Travis Crum on Racially Polarized Voting and the Fifteenth Amendment

Crum: Racially Polarized Voting and the Fifteenth Amendment

In yesterday’s post, I outlined how originalist Justices have conflated the Reconstruction Amendments and applied Fourteenth Amendment principles in Fifteenth Amendment cases. In today’s post, I challenge the application of colorblindness to the Fifteenth Amendment.

In recent years, the conservatives on the Court have questioned the legitimacy of anti-discrimination statutes that impose liability without a showing of discriminatory intent. According to the conservatives, discriminatory-effects standards unduly inject racial considerations into the decision-making process, raising constitutional concerns. This critique evolved from the colorblind view of the Equal Protection Clause and has now migrated to the voting rights realm. 

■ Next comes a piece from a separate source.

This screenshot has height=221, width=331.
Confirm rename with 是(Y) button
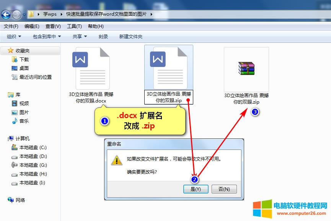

As applied to redistricting, the colorblind approach targets race-based redistricting and Section 2’s requirement that voting be racially polarized. The Court has opined that race-based redistricting oftentimes relies on an “impermissible racial stereotype” that “members of the same racial group … share the same political interests and will prefer the same candidates at the polls.” And in his oft-quoted concurrence in Holder v. Hall, Justice Thomas stated that the “underlying premise” of “every minority vote dilution claim” is “that the group asserting dilution is not merely a racial or ethnic group, but a group having distinct political interests as well.”  The colorblind critique, therefore, treats recognition of racially polarized voting as a constitutional problem and endangers Section 2’s attempts to ameliorate the predictable effects of racially polarized voting.